Он приподнял шляпу и зашагал в глубину леса.
«Всегда я так! — подумал Чайковский. — Вспылю, наговорю резкостей и сорву все дело».
Он поехал домой, стараясь не вслушиваться в разносившийся по лесу стук топоров.
Лошади вынесли коляску на поляну. Кто-то впереди предостерегающе закричал. Кучер с ходу осадил лошадей.
Чайковский встал, схватился за плечо кучера. От подножия сосны, согнувшись, как воры, разбегались лесорубы.
Внезапно вся сосна, от корней до вершины, вздрогнула и застонала. Чайковский явственно слышал этот стон.

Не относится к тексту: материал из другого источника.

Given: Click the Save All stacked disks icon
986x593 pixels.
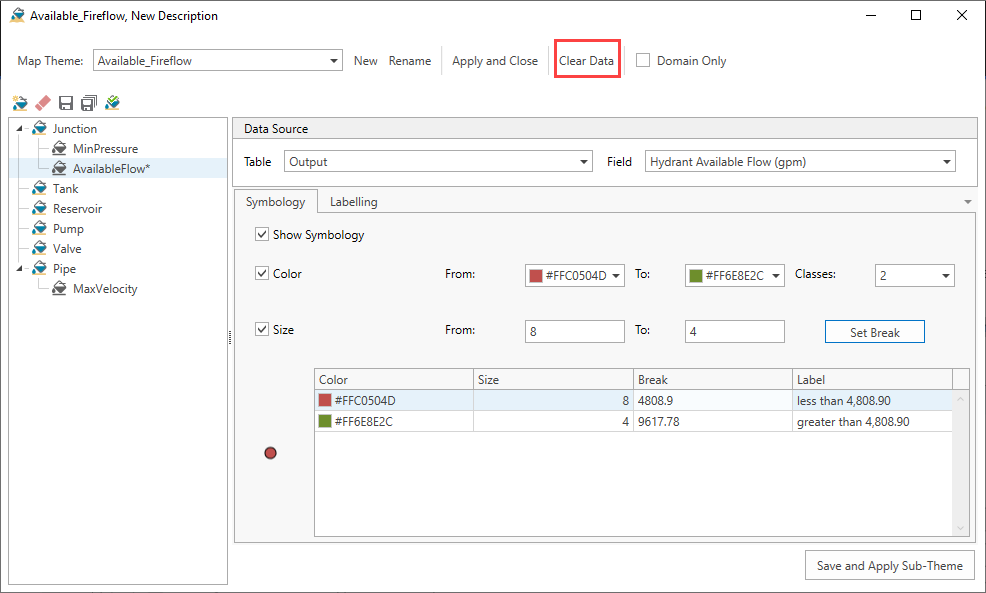Looking at the screenshot, I should (88, 102).
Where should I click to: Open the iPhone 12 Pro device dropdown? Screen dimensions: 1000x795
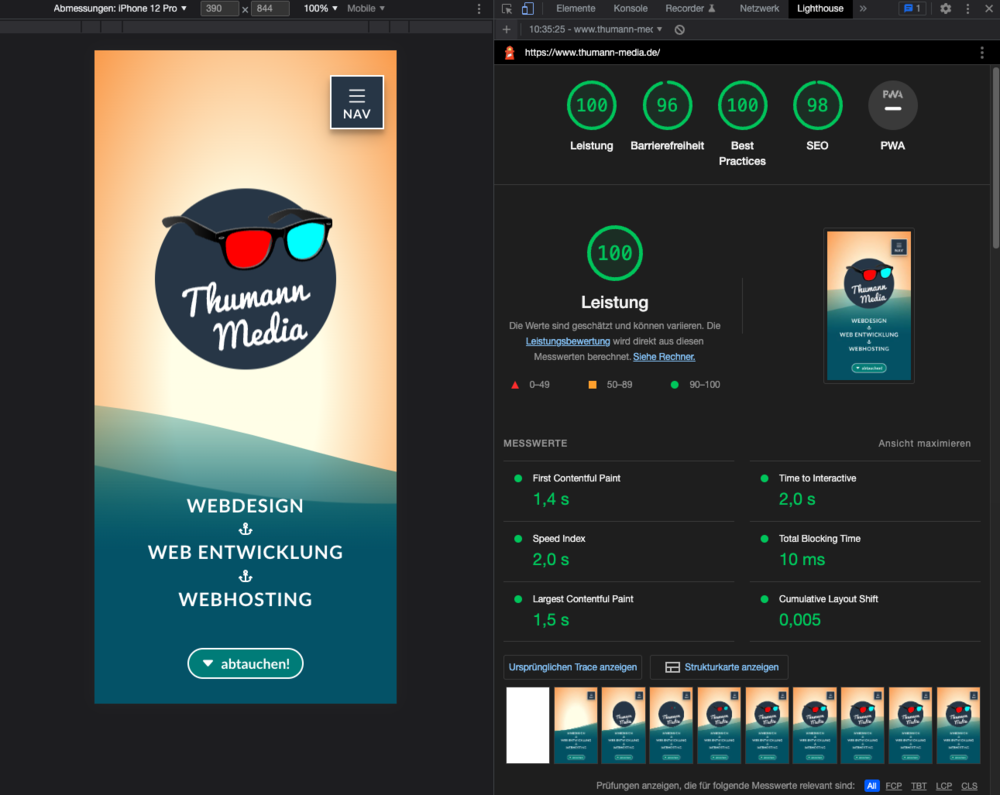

Вершина сосны качнулась, дерево начало медленно клониться к дороге и вдруг рухнуло, круша соседние сосны, ломая березы. С тяжким гулом сосна ударилась о землю, затрепетала всей хвоей и замерла. Лошади попятились и захрапели.
Это был миг, один только страшный миг смерти могучего дерева, жившего здесь двести лет. Чайковский стиснул зубы.